Vous ne redoutez pas d’être la cible des ces gens aux prochaines élections ?
Je suis certain que mes propos ne feront pas plaisir à certains. Mais je dis à ces personnes d’aller se faire voir ailleurs. Je viens d’arriver dans la politique avec une riche carrière de médecin légiste. Les électeurs de Curepipe m’ont élu et je les en remercie. Mais si jamais je dois disparaître de la scène politique, je ne vendrai pas ma conscience et ma probité intellectuelle en me ralliant aux thèses que je condamne aujourd’hui pour être élu. Je suis contre le noubanisme et pour le mauricianisme, et ce n’est pas négociable.
Ce sont des propos que les politiciens n’aiment pas tenir en public…
C’est vrai. Ce sont des propos qu’on aborde généralement en petit comité parce qu’on a peur que cela soit répété, parce qu’on craint la police secrète. Celui qui a travaillé, qui a trimé dur toute sa vie dans le gouvernement pour arriver à une position respectable de responsable a toujours peur de l’État et de son appareil. Nous sommes tous au courant des transferts punitifs dans la police et les autres services du gouvernement. Les institutions fonctionnent de plus en plus mal, elles sont rongées par les nominations des petits copains et leurs abus.
Vous avez mentionné l’Arya Samaj. Un commentaire sur le cas de cette vieille dame malade et invalide que le directeur d’un ashram a refusé de reprendre après un séjour a l’hôpital…

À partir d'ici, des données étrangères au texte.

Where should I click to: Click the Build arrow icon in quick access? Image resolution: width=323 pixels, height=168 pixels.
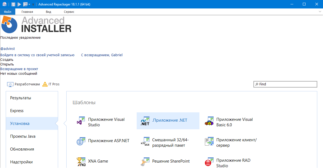19,4
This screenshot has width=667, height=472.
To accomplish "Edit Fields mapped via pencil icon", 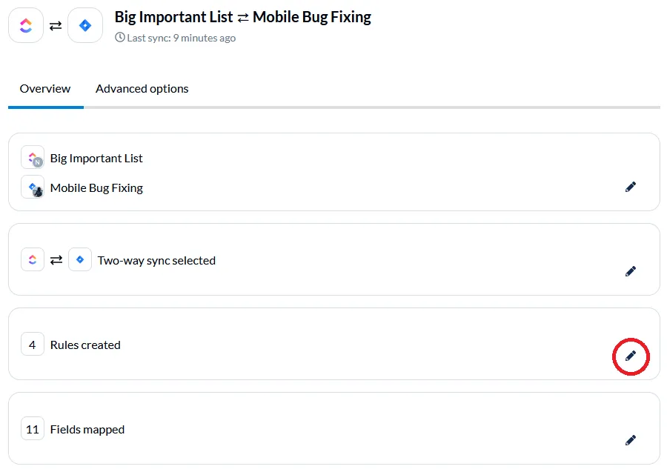I will (631, 441).
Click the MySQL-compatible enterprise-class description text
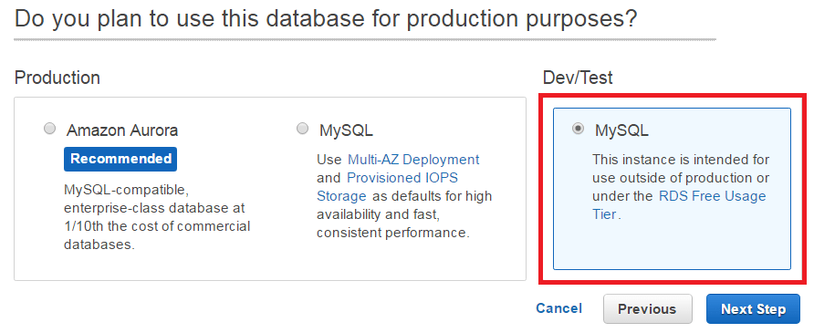Image resolution: width=814 pixels, height=333 pixels. 157,216
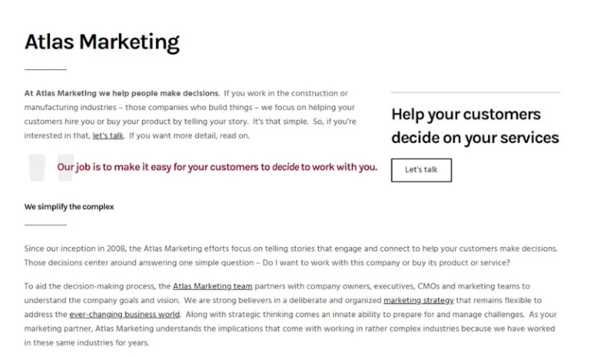Image resolution: width=595 pixels, height=357 pixels.
Task: Click the red divider below "We simplify the complex"
Action: point(45,224)
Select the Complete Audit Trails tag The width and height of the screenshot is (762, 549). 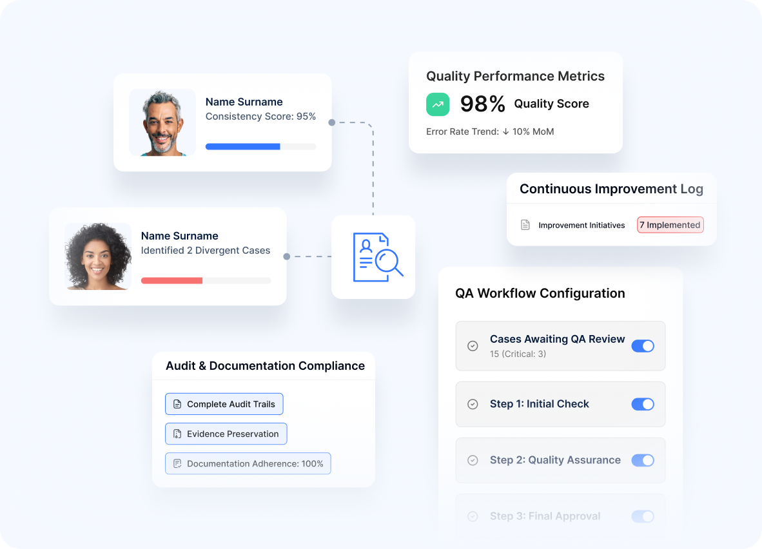pos(224,404)
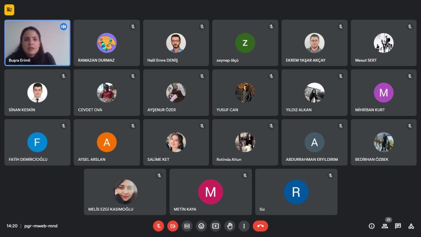Turn on closed captions
The height and width of the screenshot is (237, 421).
(187, 226)
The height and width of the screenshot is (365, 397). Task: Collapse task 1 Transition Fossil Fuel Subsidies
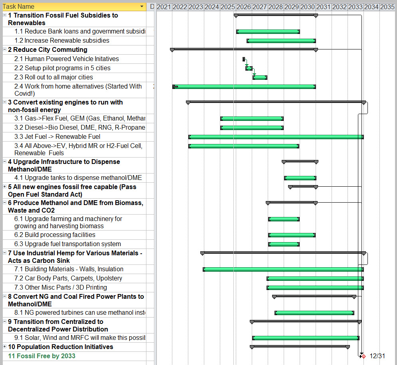[x=4, y=15]
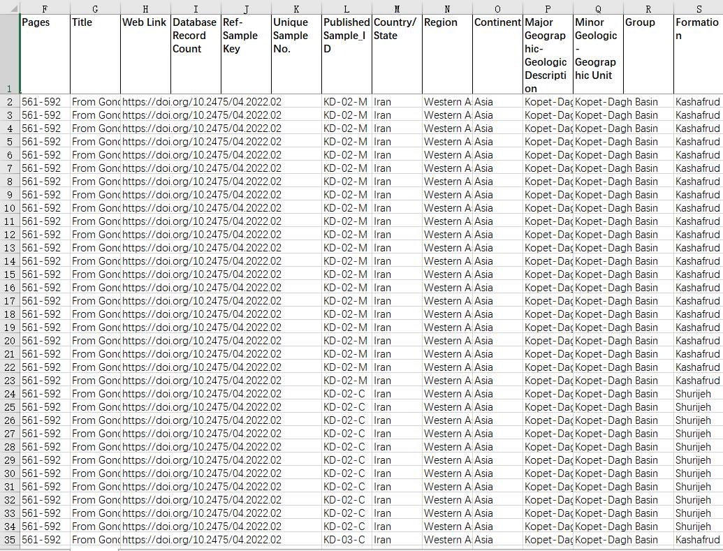Select row 35 header number
The height and width of the screenshot is (551, 723).
tap(10, 540)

C’est un cas qui aurait dû intéresser ceux qui se proclament les défenseurs des hindous. Mais on ne les a pas entendus. Ils sont plus préoccupés à aller dans les fonctions ministérielles pour se faire voir. C’est un problème qui se pose déjà à la société mauricienne : que faisons de nos vieux ? Comment les traitons-nous ? Comment serons-nous traités demain quand nous serons vieux ? Ce sont des questions auxquelles nous devrions commencer à réfléchir dès maintenant. Mais revenons à cette conférence de presse et aux soi-disant représentants de la communauté qui l’ont tenue. Ce sont des faux représentants qui sont reconnus par les institutions du pays. C’est la Callikan Broadcasting Corporation qui leur donne de la publicité dans le journal télévisé. Si elle ne l’avait pas fait, les Mauriciens n’auraient pas su que ces gens-là avaient organisé une conférence de presse. Cela aurait été un fait divers de quelques lignes dans la presse écrite, rien de plus. Ces porte-parole ont oublié une chose : de porter des kurtas blancs pour leur conférence de presse sur le thème charbon noir, charbon blanc. J’accuse la MBC de jouer un rôle conséquent au niveau de la tentative de balkaniser Maurice. J’accuse les socioculturels de tenter de balkaniser le pays.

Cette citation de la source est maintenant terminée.